Task description: Could you output each line of the data that follows exactly?

Given information:
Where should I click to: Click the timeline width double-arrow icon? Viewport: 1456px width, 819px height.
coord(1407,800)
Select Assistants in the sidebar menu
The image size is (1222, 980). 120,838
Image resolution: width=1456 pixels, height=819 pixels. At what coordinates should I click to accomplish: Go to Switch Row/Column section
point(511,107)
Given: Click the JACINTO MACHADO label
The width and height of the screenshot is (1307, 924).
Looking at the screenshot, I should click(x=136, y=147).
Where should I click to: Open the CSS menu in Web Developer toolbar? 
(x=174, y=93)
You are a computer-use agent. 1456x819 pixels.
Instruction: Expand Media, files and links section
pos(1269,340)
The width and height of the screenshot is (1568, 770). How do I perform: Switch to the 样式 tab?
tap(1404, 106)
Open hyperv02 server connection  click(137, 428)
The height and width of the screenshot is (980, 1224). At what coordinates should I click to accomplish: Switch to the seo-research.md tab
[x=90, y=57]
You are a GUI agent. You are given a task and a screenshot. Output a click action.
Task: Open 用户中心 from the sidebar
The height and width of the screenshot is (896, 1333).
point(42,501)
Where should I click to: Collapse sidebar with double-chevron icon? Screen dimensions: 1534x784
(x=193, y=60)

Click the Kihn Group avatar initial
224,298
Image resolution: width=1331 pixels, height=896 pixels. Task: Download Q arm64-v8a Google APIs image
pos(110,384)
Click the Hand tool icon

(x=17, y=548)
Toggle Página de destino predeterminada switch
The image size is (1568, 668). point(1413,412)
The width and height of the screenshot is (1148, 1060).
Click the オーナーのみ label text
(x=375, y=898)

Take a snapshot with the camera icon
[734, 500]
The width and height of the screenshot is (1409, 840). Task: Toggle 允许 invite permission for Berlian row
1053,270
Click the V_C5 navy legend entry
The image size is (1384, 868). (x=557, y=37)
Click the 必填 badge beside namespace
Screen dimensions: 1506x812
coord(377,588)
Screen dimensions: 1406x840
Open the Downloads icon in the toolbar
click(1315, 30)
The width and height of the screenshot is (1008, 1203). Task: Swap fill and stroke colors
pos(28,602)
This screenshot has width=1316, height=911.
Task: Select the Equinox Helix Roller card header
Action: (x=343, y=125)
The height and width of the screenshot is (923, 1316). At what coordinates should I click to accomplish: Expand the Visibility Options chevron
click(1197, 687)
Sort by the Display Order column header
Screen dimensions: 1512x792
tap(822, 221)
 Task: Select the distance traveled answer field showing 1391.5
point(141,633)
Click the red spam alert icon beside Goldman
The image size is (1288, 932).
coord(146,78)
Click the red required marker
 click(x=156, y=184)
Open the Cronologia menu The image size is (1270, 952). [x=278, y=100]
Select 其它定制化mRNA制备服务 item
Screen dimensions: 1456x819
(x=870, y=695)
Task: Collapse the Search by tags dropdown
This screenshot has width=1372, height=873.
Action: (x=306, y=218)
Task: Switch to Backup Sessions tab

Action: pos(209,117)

Solved problem:
Where should I click to: Click the timeline width double-arrow icon? Viewport: 1456px width, 819px height.
coord(1407,800)
Select Assistants in the sidebar menu
The image size is (1222, 980). 120,838
Image resolution: width=1456 pixels, height=819 pixels. At what coordinates should I click to accomplish: Go to Switch Row/Column section
point(511,107)
Given: Click the JACINTO MACHADO label
The width and height of the screenshot is (1307, 924).
Looking at the screenshot, I should click(x=136, y=147).
Where should I click to: Open the CSS menu in Web Developer toolbar? 
(x=174, y=93)
You are a computer-use agent. 1456x819 pixels.
Instruction: Expand Media, files and links section
pos(1269,340)
The width and height of the screenshot is (1568, 770). How do I perform: Switch to the 样式 tab?
tap(1404, 106)
Open hyperv02 server connection  click(137, 428)
The height and width of the screenshot is (980, 1224). At what coordinates should I click to accomplish: Switch to the seo-research.md tab
[x=90, y=57]
You are a GUI agent. You are given a task and a screenshot. Output a click action.
Task: Open 用户中心 from the sidebar
The height and width of the screenshot is (896, 1333).
point(42,501)
Where should I click to: Collapse sidebar with double-chevron icon? Screen dimensions: 1534x784
(x=193, y=60)

Click the Kihn Group avatar initial
224,298
Image resolution: width=1331 pixels, height=896 pixels. Task: Download Q arm64-v8a Google APIs image
pos(110,384)
Click the Hand tool icon

(x=17, y=548)
Toggle Página de destino predeterminada switch
The image size is (1568, 668). point(1413,412)
The width and height of the screenshot is (1148, 1060).
Click the オーナーのみ label text
(x=375, y=898)

Take a snapshot with the camera icon
[734, 500]
The width and height of the screenshot is (1409, 840). Task: Toggle 允许 invite permission for Berlian row
1053,270
Click the V_C5 navy legend entry
The image size is (1384, 868). (x=557, y=37)
Click the 必填 badge beside namespace
Screen dimensions: 1506x812
coord(377,588)
Screen dimensions: 1406x840
Open the Downloads icon in the toolbar
click(1315, 30)
The width and height of the screenshot is (1008, 1203). Task: Swap fill and stroke colors
pos(28,602)
This screenshot has width=1316, height=911.
Task: Select the Equinox Helix Roller card header
Action: (x=343, y=125)
The height and width of the screenshot is (923, 1316). At what coordinates should I click to accomplish: Expand the Visibility Options chevron
click(1197, 687)
Sort by the Display Order column header
Screen dimensions: 1512x792
tap(822, 221)
 Task: Select the distance traveled answer field showing 1391.5
point(141,633)
Click the red spam alert icon beside Goldman
The image size is (1288, 932).
coord(146,78)
Click the red required marker
 click(x=156, y=184)
Open the Cronologia menu The image size is (1270, 952). [x=278, y=100]
Select 其它定制化mRNA制备服务 item
Screen dimensions: 1456x819
(x=870, y=695)
Task: Collapse the Search by tags dropdown
This screenshot has width=1372, height=873.
Action: (x=306, y=218)
Task: Switch to Backup Sessions tab

Action: pos(209,117)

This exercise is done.